I agree to all of your arguments. Adding a timeout only makes it easier for the group of users who are lucky to have a process which exits within 300ms :wink:.

What about a mixture of both options? We could emit an unexpectedExit-event which is emitted as soon as PhantomJS is unusable. This way we'll give the user the chance to handle this (rather unlikely) situation immediately. However, sending SIGINT/SIGTERM to the process group won't throw an error anymore.

Of course, this needs to be documented in the README.

SystemParadox commented 8 years ago

An opt-in error handler sounds like a good idea to me. So by default it won't crash the process. Any pending promises will be rejected, and any new calls will throw the "already exited" error. If the process is exiting when the user didn't expect for some reason, they can investigate by listening to the unexpectedExit event.

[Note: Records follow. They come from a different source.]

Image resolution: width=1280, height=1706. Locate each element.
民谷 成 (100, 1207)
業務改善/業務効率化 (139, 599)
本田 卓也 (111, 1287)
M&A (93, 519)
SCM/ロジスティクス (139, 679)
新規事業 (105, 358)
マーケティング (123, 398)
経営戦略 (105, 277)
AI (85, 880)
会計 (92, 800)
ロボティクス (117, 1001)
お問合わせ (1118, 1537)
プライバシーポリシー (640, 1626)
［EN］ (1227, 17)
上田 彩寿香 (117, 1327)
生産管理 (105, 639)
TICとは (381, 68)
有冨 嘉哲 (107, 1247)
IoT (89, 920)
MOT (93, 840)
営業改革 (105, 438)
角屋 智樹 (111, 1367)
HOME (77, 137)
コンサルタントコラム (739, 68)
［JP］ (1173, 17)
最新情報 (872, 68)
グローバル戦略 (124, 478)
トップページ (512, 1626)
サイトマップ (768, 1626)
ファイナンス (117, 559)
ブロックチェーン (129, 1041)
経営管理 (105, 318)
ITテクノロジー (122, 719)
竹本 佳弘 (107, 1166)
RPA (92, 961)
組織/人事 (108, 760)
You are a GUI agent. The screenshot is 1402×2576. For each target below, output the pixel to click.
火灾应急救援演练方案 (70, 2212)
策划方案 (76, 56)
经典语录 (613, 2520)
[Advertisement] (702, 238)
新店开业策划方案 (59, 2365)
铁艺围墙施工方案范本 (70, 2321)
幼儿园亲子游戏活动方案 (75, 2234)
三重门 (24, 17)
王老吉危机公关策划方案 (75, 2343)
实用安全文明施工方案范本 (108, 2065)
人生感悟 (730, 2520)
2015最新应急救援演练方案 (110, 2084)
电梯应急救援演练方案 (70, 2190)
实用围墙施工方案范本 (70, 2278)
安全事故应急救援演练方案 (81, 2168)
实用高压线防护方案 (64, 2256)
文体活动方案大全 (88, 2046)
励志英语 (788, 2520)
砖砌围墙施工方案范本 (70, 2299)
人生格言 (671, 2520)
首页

Am I right in assuming that with this approach you would be removing the timeout and that error events would never be emitted?

When rejecting promises or throwing the "already exited" error, it would be nice to either throw the error that caused it, or possibly better, attach the original error as a property on the error that gets thrown.

Thanks very much :)

jhnns commented 8 years ago

Am I right in assuming that with this approach you would be removing the timeout and that error events would never be emitted?

Error events on childProcess and its streams will still be emitted, but they won't crash the process anymore because phridge attaches a listener for it.

When rejecting promises or throwing the "already exited" error, it would be nice to either throw the error that caused it, or possibly better, attach the original error as a property on the error that gets thrown.

Yes, I'll do that, but I'm afraid they won't be very helpful either, like Error: write EPIPE :wink:

jhnns commented 8 years ago

Just published this with v1.2.0